29892
Capturing the Autistic Experience: Self-Advocates Develop Self-Assessment Tools to Inform Autism Diagnosis and Validate Neuroimaging Findings across the Gender Spectrum

Poster Presentation
Thursday, May 2, 2019: 5:30 PM-7:00 PM
Room: 710 (Palais des congres de Montreal)

ABSTRACT WITHDRAWN

Background: Current gold standard tools for identifying and studying autism have been critiqued for their lack of specificity and sensitivity, especially in older, higher IQ, and non-male individuals (e.g. Lai et al, 2015). For example, evidence from an epidemiological study indicates that females are diagnosed later than males, and females without intellectual disability (ID) are diagnosed significantly later than both females with ID and males without ID (Shattuck et al., 2009).Information from autistic people about their own experience of autism represents an undertapped resource for enhancing diagnostic and phenotyping tools. To fully capture the inner experience of autism, however, autistic people need to define the questions asked, as well as the answers given.

Objectives: Leverage a collaborative team of autistic self-advocates, clinicians and researchers to develop: an ADOS-2, Module 4 participant feedback questionnaire; a self-report autism trait questionnaire and a self-report questionnaire to validate neuroimaging findings with the inner experience of the imaging participants themselves.

Methods: As part of a multi-site NIMH Autism Center of Excellence Network study of gender in autism, and using participatory research techniques, autistic self-advocates have partnered with autism researchers and clinicians to develop and collect self-report measures on a suite of autism evaluation tools for diagnostic and research purposes. These are:

  • A participant feedback questionnaire to capture the inner experience of people receiving the ADOS-2, Module 4, in order to inform its findings. Feedback will also be collected after the research appointment about the experience of participants in the study overall.
  • A self-report autism trait questionnaire constructed with items identified by an iterative process consisting of: conducting an environmental scan of internet postings of autistic peoples’ descriptions of their autism; condensing those descriptions into an item list; and revising the item list through a modified Delphi procedure conducted with a diverse panel of autistic experts (e.g. speaking and non-speaking, full gender spectrum).

### AVAILABLE DATA

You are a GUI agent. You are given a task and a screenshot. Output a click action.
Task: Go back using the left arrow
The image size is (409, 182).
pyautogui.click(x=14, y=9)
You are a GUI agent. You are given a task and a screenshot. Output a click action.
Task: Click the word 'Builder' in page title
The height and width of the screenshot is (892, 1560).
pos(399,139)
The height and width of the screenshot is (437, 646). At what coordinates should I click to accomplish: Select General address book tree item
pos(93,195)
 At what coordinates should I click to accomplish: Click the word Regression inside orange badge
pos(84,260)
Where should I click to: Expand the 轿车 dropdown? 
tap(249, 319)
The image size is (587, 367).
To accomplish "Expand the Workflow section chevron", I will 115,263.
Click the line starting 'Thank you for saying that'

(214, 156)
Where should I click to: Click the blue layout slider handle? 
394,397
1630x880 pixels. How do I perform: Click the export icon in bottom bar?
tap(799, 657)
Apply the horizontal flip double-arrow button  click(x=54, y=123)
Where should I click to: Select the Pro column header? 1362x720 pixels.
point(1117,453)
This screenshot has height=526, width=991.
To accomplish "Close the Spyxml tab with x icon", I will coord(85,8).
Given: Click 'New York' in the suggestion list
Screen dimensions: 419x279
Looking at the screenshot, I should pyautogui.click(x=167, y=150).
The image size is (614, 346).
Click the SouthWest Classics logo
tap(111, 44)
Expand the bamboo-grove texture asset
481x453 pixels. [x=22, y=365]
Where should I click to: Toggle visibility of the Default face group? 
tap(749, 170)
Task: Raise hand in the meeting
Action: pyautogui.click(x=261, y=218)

### STUDY QUESTIONS
1) Restate word for word the part of the autism self-assessment abstract between "Methods: As part" and "the study overall.", inclusive.
2) Answer these questions from the autism self-assessment abstract:
(a) In what room was the poster presentation held?
(b) Which module of the ADOS-2 is the participant feedback questionnaire designed for?
(c) What study is the work part of?
3) Continue the autism self-assessment abstract from its last sentence.
The records come from a separate source.

### TASK-BY-TASK ANSWERS
1)
Methods: As part of a multi-site NIMH Autism Center of Excellence Network study of gender in autism, and using participatory research techniques, autistic self-advocates have partnered with autism researchers and clinicians to develop and collect self-report measures on a suite of autism evaluation tools for diagnostic and research purposes. These are:

  • A participant feedback questionnaire to capture the inner experience of people receiving the ADOS-2, Module 4, in order to inform its findings. Feedback will also be collected after the research appointment about the experience of participants in the study overall.

2)
(a) Room 710 (Palais des congres de Montreal)
(b) Module 4
(c) A multi-site NIMH Autism Center of Excellence Network study of gender in autism

3)
  • A self-report questionnaire to validate and inform resting-state neuroimaging findings from the Autism Center of Excellence network study with the self-concept of the imaging participants themselves.

Results: The development of the ADOS feedback questionnaire has identified important issues such as the level of effort expended to participate in the ADOS interview and whether any of the participants’ comments had been previously rehearsed or practiced. The self-report autism trait questionnaire, based on a review of the on-line self-advocacy literature, addresses aspects of the autistic experience that are not captured with current assessment tools, such as “autistic inertia”, pleasure in word play/scripting, and variability in skills/abilities related to overwhelm and burnout. The neuroimaging validation questionnaire includes 20 items developed through iterative discussion between self-advocates and neuroimagers regarding the functional correlates of previously collected resting-state findings. It translates specific brain functions into plain English (items include: “I find it is easy to pick the right word when I talk.”; “Watching things move interests me.”).

Conclusions: Participatory research techniques with autistic partners as co-investigators leading researchers and clinicians in the development of new assessment tools yields measures which introduce previously unrecognized aspects of the autistic experience.